● **PROVIDED RECORDS**
+ + + + +
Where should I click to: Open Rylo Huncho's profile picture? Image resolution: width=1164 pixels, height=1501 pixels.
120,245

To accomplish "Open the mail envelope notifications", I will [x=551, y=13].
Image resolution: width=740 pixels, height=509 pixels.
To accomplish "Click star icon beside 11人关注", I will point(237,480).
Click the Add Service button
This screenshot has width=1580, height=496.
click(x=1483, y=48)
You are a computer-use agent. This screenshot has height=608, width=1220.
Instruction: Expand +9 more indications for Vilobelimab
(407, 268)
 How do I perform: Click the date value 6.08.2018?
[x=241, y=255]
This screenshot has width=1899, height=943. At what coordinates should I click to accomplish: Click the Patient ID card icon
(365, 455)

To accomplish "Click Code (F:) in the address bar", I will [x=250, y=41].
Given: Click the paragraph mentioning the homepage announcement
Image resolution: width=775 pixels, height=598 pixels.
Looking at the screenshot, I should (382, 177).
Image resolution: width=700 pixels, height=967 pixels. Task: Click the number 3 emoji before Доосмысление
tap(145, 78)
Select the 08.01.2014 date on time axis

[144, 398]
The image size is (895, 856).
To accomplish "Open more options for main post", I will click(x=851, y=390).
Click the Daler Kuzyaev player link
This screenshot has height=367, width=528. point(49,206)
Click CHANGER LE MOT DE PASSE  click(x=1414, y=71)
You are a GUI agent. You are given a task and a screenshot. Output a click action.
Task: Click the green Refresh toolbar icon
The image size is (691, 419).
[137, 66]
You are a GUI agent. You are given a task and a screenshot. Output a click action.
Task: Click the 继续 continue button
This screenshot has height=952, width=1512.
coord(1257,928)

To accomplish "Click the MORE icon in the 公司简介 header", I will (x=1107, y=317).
+ + + + +
● **WHAT IS BEING ASKED**
Repeat the listing above in full, word for word.

● **RESPONSE TO THIS TASK**
Where should I click to: Open Rylo Huncho's profile picture? Image resolution: width=1164 pixels, height=1501 pixels.
120,245

To accomplish "Open the mail envelope notifications", I will [x=551, y=13].
Image resolution: width=740 pixels, height=509 pixels.
To accomplish "Click star icon beside 11人关注", I will point(237,480).
Click the Add Service button
This screenshot has width=1580, height=496.
click(x=1483, y=48)
You are a computer-use agent. This screenshot has height=608, width=1220.
Instruction: Expand +9 more indications for Vilobelimab
(407, 268)
 How do I perform: Click the date value 6.08.2018?
[x=241, y=255]
This screenshot has width=1899, height=943. At what coordinates should I click to accomplish: Click the Patient ID card icon
(365, 455)

To accomplish "Click Code (F:) in the address bar", I will [x=250, y=41].
Given: Click the paragraph mentioning the homepage announcement
Image resolution: width=775 pixels, height=598 pixels.
Looking at the screenshot, I should (382, 177).
Image resolution: width=700 pixels, height=967 pixels. Task: Click the number 3 emoji before Доосмысление
tap(145, 78)
Select the 08.01.2014 date on time axis

[144, 398]
The image size is (895, 856).
To accomplish "Open more options for main post", I will click(x=851, y=390).
Click the Daler Kuzyaev player link
This screenshot has height=367, width=528. point(49,206)
Click CHANGER LE MOT DE PASSE  click(x=1414, y=71)
You are a GUI agent. You are given a task and a screenshot. Output a click action.
Task: Click the green Refresh toolbar icon
The image size is (691, 419).
[137, 66]
You are a GUI agent. You are given a task and a screenshot. Output a click action.
Task: Click the 继续 continue button
This screenshot has height=952, width=1512.
coord(1257,928)

To accomplish "Click the MORE icon in the 公司简介 header", I will (x=1107, y=317).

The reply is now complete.